## Exercise directions
Omit the pictures, then reproduce exactly the line bearing "Follow the #DaysWithoutSex hashtag" and every line after it up to and including the last line of the entries below.

## Given data
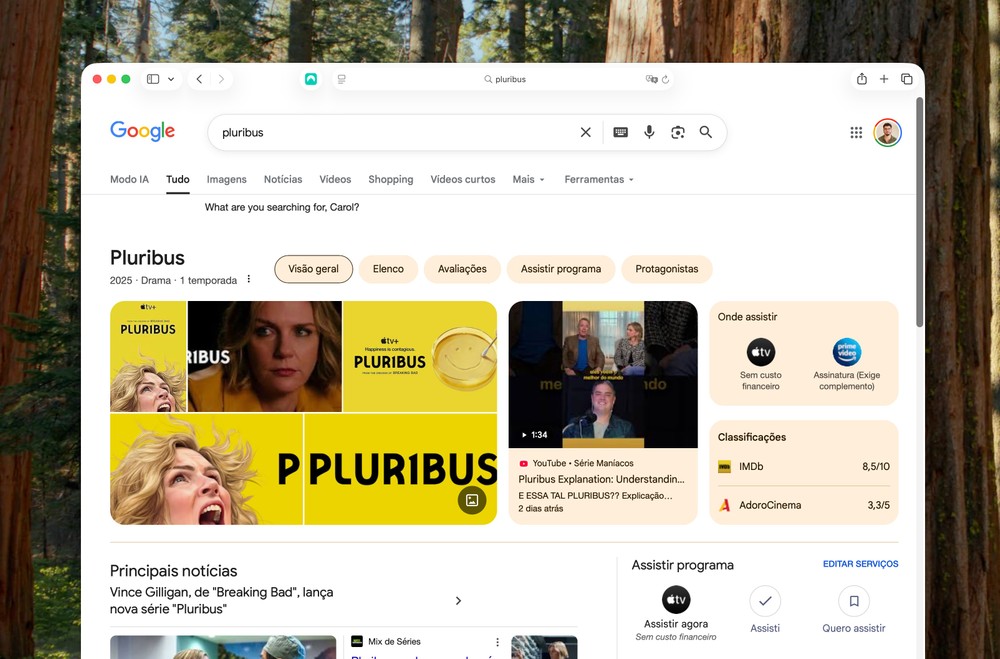The height and width of the screenshot is (659, 1000).
Task: Click the Safari share icon
Action: tap(861, 79)
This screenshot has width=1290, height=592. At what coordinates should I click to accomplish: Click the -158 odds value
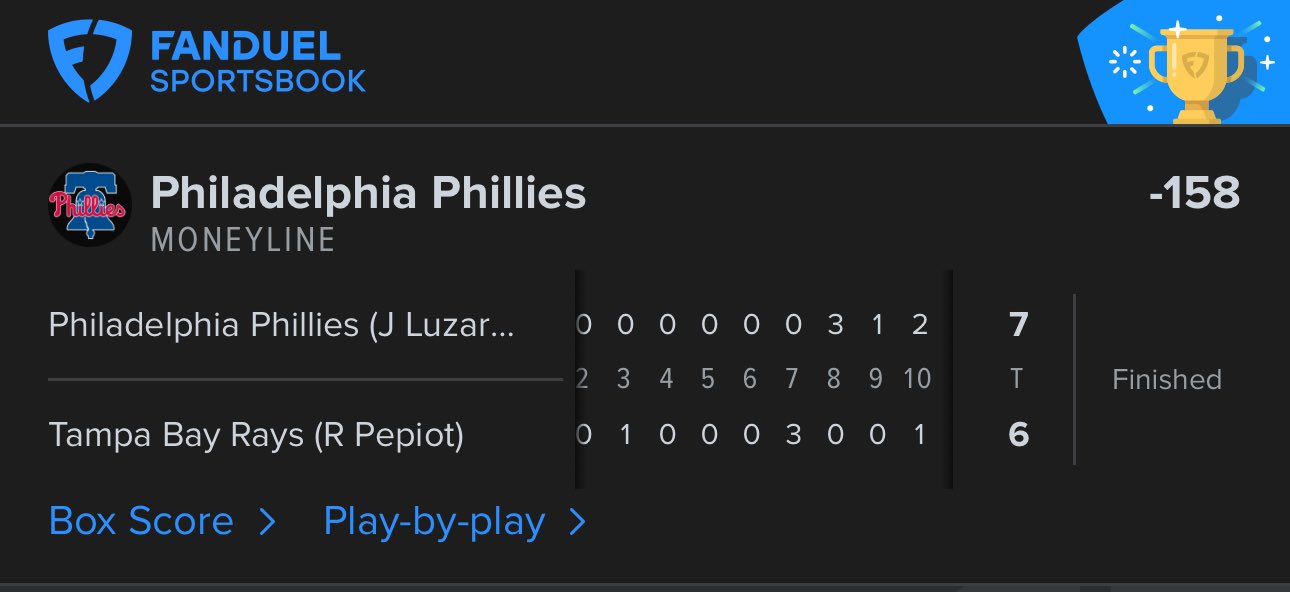pos(1194,192)
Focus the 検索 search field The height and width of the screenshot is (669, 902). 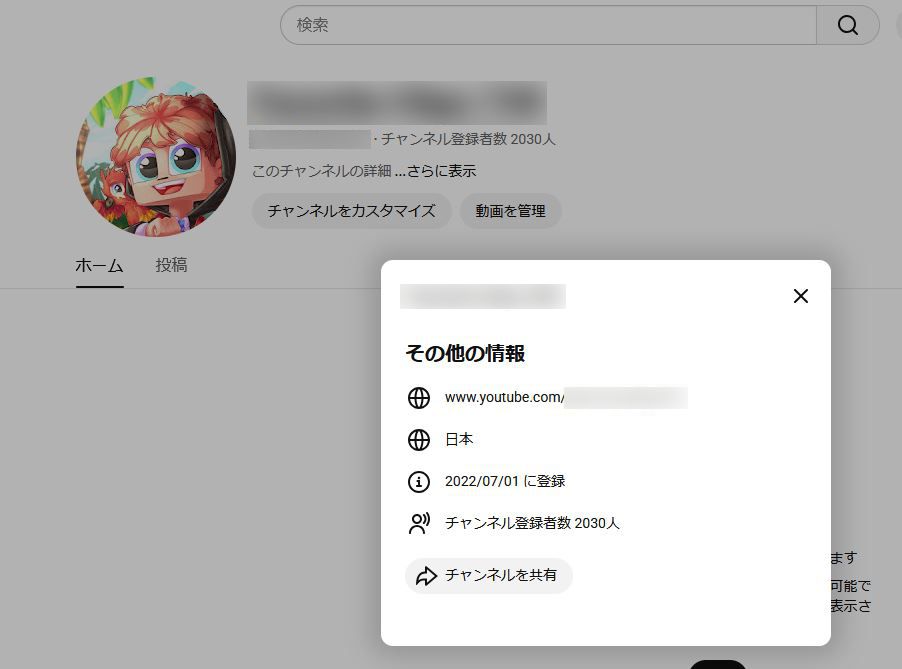click(x=548, y=25)
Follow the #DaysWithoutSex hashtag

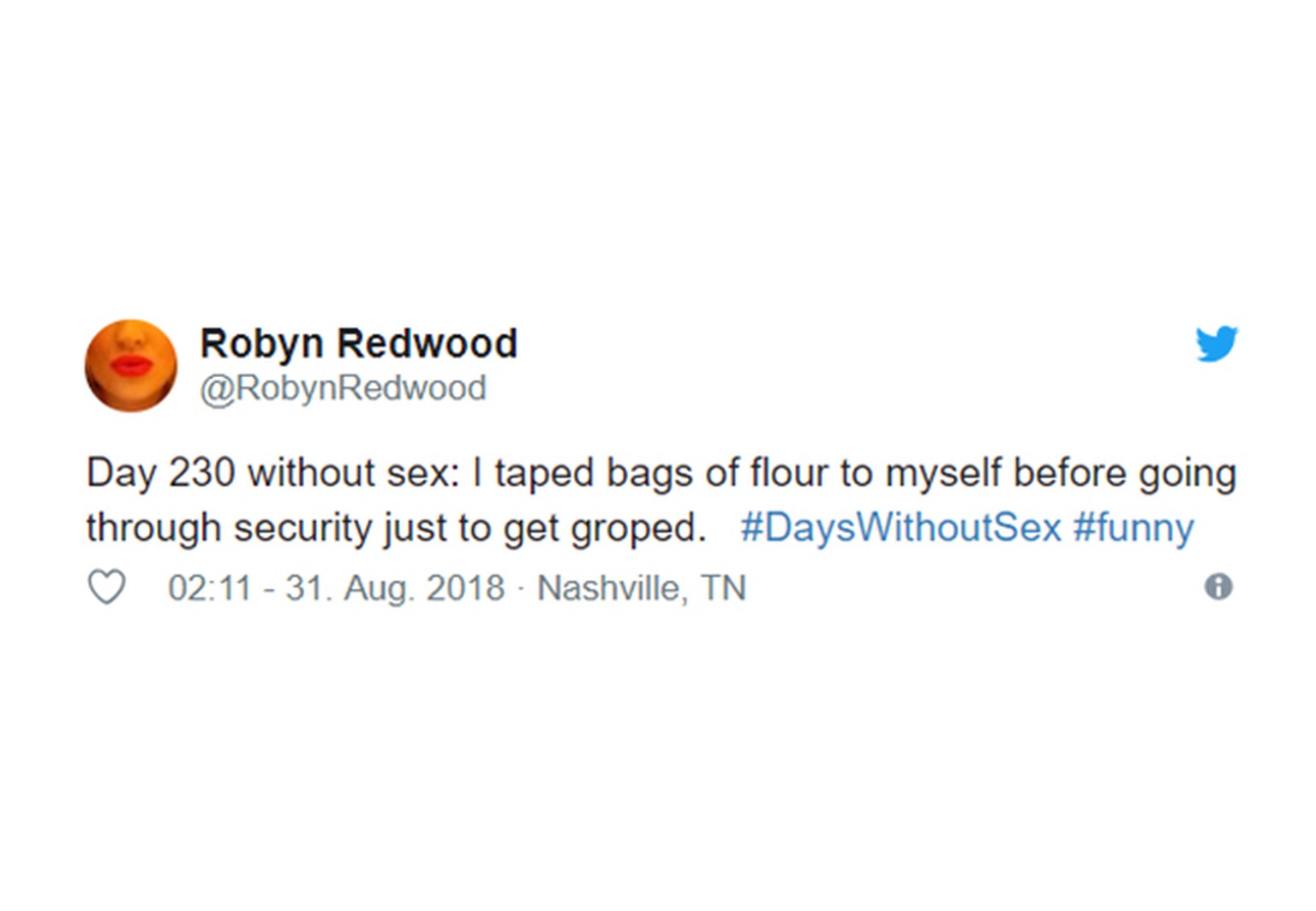(x=900, y=527)
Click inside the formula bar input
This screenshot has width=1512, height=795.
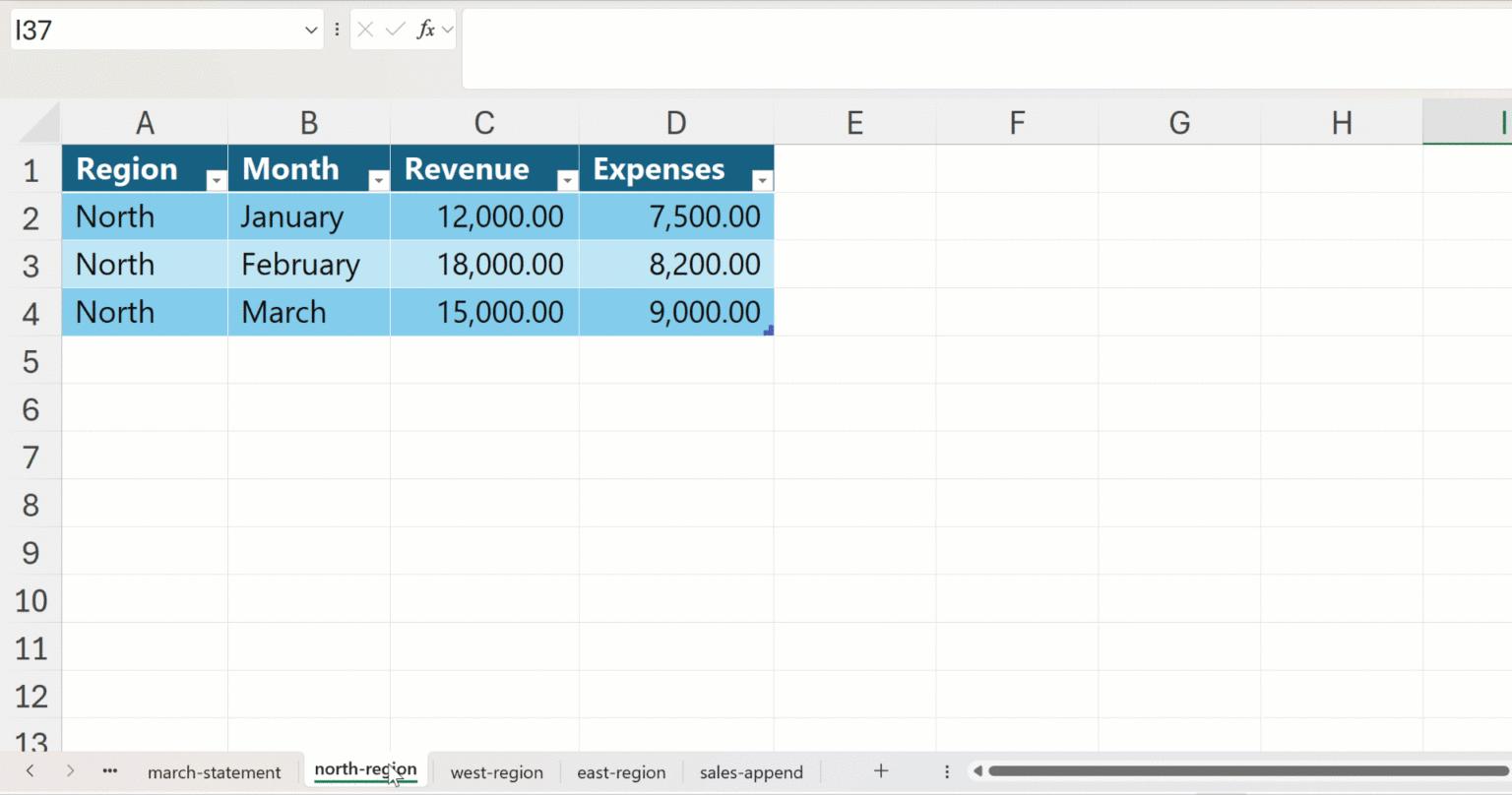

## Answer for the task
Follow the #DaysWithoutSex hashtag

(x=900, y=527)
Click inside the formula bar input
This screenshot has width=1512, height=795.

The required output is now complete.